11. A look at the provisions of Order 23 Rule 3 shows, that it should be proved to the satisfaction of the court, obviously the court before which litigation is pending, that the suit has been adjusted, wholly, or in part, by lawful agreement, or compromise, in writing, and signed by the parties, and in that event the Court, again obviously the Court dealing with the litigation, is to order such compromise or satisfaction to be recorded, and then a decree can be passed. Here as noticed by the learned Single Judge, the defendant was not even present before the learned Board of Revenue.

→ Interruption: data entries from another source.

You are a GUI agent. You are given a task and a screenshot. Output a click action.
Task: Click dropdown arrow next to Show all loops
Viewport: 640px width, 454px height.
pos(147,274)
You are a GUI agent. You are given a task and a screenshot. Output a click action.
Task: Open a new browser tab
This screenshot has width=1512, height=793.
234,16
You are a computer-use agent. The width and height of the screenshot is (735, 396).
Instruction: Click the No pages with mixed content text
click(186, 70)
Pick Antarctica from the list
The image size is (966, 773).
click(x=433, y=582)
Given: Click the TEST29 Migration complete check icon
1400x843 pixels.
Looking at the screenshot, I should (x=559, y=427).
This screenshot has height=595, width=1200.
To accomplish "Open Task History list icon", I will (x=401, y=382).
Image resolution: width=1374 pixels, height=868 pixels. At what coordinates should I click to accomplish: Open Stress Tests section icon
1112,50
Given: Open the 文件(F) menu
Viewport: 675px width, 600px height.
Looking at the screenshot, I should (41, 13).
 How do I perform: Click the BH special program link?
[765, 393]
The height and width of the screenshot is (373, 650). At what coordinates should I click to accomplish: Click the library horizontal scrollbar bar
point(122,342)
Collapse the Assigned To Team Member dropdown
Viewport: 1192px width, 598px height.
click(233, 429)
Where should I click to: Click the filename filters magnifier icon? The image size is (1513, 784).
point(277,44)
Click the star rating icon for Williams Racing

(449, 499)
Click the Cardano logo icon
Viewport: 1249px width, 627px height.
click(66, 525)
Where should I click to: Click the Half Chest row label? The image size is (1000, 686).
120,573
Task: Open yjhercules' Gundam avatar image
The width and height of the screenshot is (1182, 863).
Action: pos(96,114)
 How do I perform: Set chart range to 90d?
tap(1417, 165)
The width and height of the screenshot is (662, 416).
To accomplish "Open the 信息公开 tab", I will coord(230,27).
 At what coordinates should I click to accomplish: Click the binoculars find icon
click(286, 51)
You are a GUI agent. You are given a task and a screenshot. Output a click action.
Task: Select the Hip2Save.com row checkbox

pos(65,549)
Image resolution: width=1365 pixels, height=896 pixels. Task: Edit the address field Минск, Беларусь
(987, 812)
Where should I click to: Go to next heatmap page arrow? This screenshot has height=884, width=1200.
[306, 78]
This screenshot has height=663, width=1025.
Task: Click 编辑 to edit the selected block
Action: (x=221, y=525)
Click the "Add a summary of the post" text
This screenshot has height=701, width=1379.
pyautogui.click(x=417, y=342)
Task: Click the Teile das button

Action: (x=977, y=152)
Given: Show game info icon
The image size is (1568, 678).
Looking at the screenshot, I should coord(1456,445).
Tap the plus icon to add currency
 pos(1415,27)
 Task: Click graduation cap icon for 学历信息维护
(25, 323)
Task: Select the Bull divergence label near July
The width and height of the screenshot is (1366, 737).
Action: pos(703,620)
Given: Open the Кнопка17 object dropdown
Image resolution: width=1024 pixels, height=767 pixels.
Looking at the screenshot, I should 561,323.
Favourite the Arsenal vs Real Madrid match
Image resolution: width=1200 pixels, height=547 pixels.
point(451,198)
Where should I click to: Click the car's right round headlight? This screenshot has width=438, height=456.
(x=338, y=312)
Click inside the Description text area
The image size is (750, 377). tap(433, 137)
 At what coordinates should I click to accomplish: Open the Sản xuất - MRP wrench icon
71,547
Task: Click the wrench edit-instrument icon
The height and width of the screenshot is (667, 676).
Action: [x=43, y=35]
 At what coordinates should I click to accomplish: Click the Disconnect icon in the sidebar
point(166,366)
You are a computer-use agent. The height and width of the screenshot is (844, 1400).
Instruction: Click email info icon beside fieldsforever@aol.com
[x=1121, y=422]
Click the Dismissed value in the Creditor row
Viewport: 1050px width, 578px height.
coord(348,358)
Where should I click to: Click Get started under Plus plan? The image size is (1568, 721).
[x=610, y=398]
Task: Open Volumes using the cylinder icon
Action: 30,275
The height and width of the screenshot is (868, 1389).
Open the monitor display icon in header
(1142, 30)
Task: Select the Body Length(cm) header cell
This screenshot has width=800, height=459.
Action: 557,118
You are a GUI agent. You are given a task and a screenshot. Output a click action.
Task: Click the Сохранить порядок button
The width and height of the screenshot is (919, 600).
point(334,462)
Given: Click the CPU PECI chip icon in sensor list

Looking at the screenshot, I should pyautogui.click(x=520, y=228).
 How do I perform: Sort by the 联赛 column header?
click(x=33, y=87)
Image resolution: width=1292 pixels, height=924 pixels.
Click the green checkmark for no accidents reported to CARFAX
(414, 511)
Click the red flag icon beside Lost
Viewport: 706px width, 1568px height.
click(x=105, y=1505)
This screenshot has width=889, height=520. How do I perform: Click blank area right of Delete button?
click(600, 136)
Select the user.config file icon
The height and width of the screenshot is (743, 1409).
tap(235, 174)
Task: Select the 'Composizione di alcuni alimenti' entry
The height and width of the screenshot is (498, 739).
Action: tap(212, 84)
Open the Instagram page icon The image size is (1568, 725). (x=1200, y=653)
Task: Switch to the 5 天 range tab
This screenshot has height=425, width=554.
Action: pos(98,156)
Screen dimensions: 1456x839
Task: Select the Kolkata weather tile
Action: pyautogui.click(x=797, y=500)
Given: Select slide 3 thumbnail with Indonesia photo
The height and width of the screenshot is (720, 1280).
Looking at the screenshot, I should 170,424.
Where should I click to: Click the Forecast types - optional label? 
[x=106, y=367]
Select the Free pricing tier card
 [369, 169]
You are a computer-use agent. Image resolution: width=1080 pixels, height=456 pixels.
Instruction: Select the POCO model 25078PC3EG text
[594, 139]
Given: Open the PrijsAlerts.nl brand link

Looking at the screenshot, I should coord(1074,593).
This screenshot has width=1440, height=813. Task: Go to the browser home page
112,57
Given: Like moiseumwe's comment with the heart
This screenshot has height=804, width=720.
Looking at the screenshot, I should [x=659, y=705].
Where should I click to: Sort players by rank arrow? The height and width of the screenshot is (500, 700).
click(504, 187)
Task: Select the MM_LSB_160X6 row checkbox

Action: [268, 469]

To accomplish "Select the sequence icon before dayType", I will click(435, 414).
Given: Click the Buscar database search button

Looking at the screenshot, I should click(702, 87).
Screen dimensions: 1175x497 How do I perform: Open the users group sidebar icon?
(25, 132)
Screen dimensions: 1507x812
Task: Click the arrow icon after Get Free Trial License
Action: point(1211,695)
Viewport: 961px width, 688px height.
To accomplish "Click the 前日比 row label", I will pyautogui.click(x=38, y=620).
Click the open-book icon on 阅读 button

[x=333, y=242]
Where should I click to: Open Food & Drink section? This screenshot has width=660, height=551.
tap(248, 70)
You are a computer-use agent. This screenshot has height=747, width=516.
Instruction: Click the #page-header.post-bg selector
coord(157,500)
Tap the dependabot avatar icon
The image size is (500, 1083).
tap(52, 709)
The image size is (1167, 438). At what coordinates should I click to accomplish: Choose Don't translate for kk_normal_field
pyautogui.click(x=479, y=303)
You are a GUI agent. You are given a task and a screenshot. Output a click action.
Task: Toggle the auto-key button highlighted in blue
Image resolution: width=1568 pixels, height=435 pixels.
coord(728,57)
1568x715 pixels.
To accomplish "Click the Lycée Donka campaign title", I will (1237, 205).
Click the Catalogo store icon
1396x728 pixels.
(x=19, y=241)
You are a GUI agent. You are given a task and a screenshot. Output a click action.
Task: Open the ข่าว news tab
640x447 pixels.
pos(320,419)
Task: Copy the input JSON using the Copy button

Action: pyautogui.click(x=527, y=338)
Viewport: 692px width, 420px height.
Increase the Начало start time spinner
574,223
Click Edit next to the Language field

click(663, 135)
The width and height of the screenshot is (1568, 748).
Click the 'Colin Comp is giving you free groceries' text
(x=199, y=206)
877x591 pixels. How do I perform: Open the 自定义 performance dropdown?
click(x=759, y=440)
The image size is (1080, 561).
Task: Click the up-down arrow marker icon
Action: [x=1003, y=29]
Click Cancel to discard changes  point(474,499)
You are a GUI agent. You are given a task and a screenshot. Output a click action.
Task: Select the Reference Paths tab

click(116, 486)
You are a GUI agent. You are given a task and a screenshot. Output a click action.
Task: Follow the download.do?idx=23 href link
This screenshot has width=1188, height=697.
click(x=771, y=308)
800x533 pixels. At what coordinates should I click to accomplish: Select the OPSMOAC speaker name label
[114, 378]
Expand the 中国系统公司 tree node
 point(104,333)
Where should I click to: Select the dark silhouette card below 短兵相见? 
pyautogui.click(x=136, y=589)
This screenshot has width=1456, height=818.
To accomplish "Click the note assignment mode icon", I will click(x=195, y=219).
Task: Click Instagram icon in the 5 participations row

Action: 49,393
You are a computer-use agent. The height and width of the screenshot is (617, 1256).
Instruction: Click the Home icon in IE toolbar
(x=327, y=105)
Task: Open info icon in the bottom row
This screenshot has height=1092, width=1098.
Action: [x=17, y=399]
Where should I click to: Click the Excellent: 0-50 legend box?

There is no question of it being proved to the satisfaction of the learned Board of Revenue, that the suit had been adjusted or compromised. Then, the compromise could not be said to be lawful agreement, on the face of Section 42 of the Rajasthan tenancy Act, and then, in any case, it had not been recorded by the learned Board of Revenue, or by the learned trial court, with the result, that no decree could be passed by the learned Board of Revenue, on the basis of the said alleged compromise.
12. That apart, a look at the judgment of Hon'ble the Supreme Court, in State of Madhya Pradesh v. Babu Lal reported in AIR 1977 SC-1718, makes it clear, that even such compromise to obtain a decree, could not entitle the plaintiffs to get the suit decreed, and a compromise decree as upheld by the High Court was set aside by the Hon'ble the Supreme Court, finding that agricultural land of aboriginal caste, or tribe, could not be transferred to a person, not belonging to such aboriginal caste, or tribe, by the subterfuge of such compromise. Then, very strong view has again been expressed by Hon'ble the supreme Court, in such matters, about divesting or vesting of agricultural lands of aboriginal tribes, vis--vis person not so belonging to such aboriginal caste, in the case of Amrendra Pratap Singh v. Tej Bahadur reported in 2004 AIR SCW 4103. It may also be considered, that even in the compromise, all that is alleged to have been said is, that the defendants and their father had sold their land before commencement of the Tenancy Act, but then, admittedly the documents are neither registered, nor stamped, therefore, they cannot have the effect of transferring the title. And as held in Amrendra Pratap Singh's case, in such case, the title cannot be acquired by the person not belonging to Scheduled Caste or Scheduled Tribe, even by adverse possession.
13. Thus, considering from any stand point, we do not find any ground to interfere in the judgment of the learned Single Judge. The appeal thus has no force, and is dismissed summarily.